===== Извлечённый текст

Я приводил здесь только точные звуковые соответствия. Мне было важно показать, что даже при таком жестком условии соответствий обнаруживается очень много. Но как уже говорилось, любители в действительности никогда не ограничиваются одними лишь точными соответствиями, они легко позволяют себе заменять буквы, или переставлять их, или отбрасывать, или добавлять. Иначе говоря, вместо точного звукового соответствия любитель вполне удовлетворяется тем, что он сам субъективно оценивает как сходство. Понятно, что при таких слабых и неопределенных требований к понятию соответствие, число случаев соответствия возрастает почти неограниченно. Например, могут быть признанными соответствующими слова Цюрих и царек, Лондон и ладонь, это реальные примеры, Перу и первый, Бразилия и поросль, Мексика и Москва. Видимо, москвичи туда пришли и основали Мексику. При этом всегда можно найти не одно русское соответствие, а несколько, и свободно выбирать между ними. Например, для города Берн можно подобрать баран, или бревно, или перина, или Перун. Для слова Кельн можно взять клен, или клин, или колено, или калина, вы же знаете, что гласные не имеют значения, или глина, или холеный, и согласные можно легко менять. Но любитель тем и отличается от научного исследователя, что его совершенно не смущает субъективность и произвольность сделанного им вывода. Ему кажется просто, что он угадал. И вот он с энтузиазмом рассказывает или пишет, что название Кельн произошло от русского слова клен.

==========
===== Записанные данные

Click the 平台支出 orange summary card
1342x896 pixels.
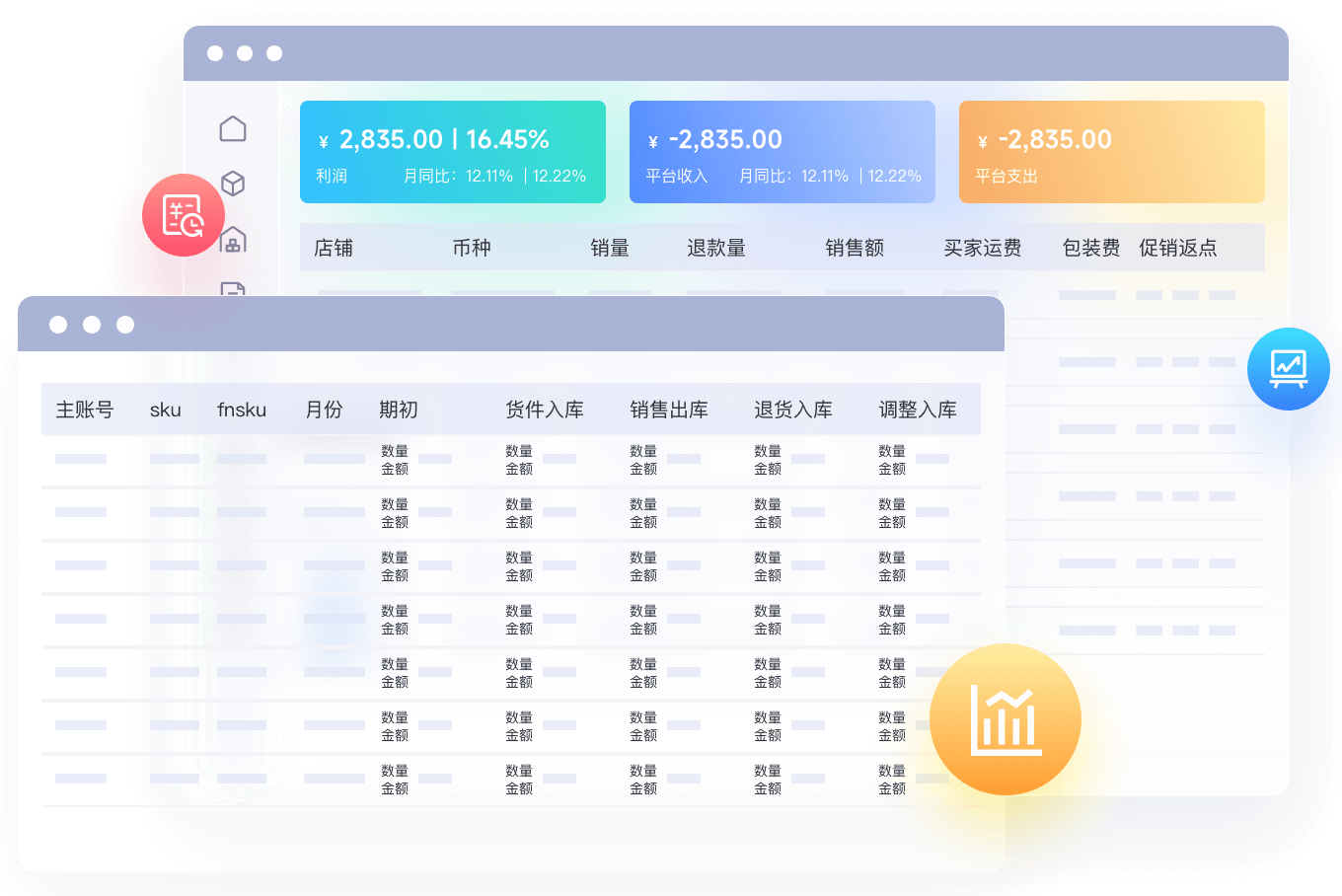pos(1111,152)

==========

__Задания к упражнению__
a – Какие русские слова, согласно тексту о любительских сопоставлениях слов, можно подобрать для названия города Берн?
b – Продолжите текст о любительских сопоставлениях слов, начав сразу после его последнего предложения.

__Ответы к заданиям__
a – Баран, бревно, перина или Перун.

b –
Лингвист-любитель охотно погружается в обсуждение письменных памятников прошлого, совершенно забывая или просто ничего не зная, что в прошлом знакомый ему язык был совершенно не таким, каким он его знает.

Вы видели, что для chaud старое состояние могло быть calidus. Так, немало отечественных любителей делают попытки прочесть по-русски, на современном русском языке те или иные надписи или другие тексты, относящиеся к различным векам до нашей эры или к ранним векам нашей эры, причем, совершенно необязательно на территории России. Например, надписи на этрусских или критских монументах и сосудах. Ни одно из таких прочтений не имеет никаких шансов оказаться верным уже по той простой причине, что 25 или 20 веков язык наших предков был до неузнаваемости непохож на современный русский. Например, любитель, увлеченный «чтением» этрусских надписей по-русски, вполне может «прочесть» некоторый отрезок 5 в. до н.э., как русскую словоформу целый, а другой отрезок – как словосочетание в начале. Между тем, сравнительно-историческое языкознание позволяет с достаточной надежностью утверждать, что 25 веков тому назад, в этрусское время язык, на котором говорили предки современных русских, имел в качестве предка нынешнего слова целый реконструируемую форму *kailu-, а начало звучало как *naken-/*nakon-. По чудовищности анахронизма и по степени невежественности рассказ о том, что 25 веков назад где-то звучало русское слово целый, ничем не отличается от рассказа о том, что в ту же эпоху некий мореплаватель прошел в Тихий океан через Панамский канал.

Такова пропасть отделяющая любительские «прочтения» такого рода от всего того, что позволительно всерьез рассматривать как варианты расшифровки. Конечно, попытки этого рода делаются не только в России, но и в других странах. Ту же древнюю надпись, которую российский любитель пытается прочесть по-русски, немецкий любитель попытается прочесть по-немецки, армянский – по-армянски и т.д. Везде с одинаковым шансом на успех.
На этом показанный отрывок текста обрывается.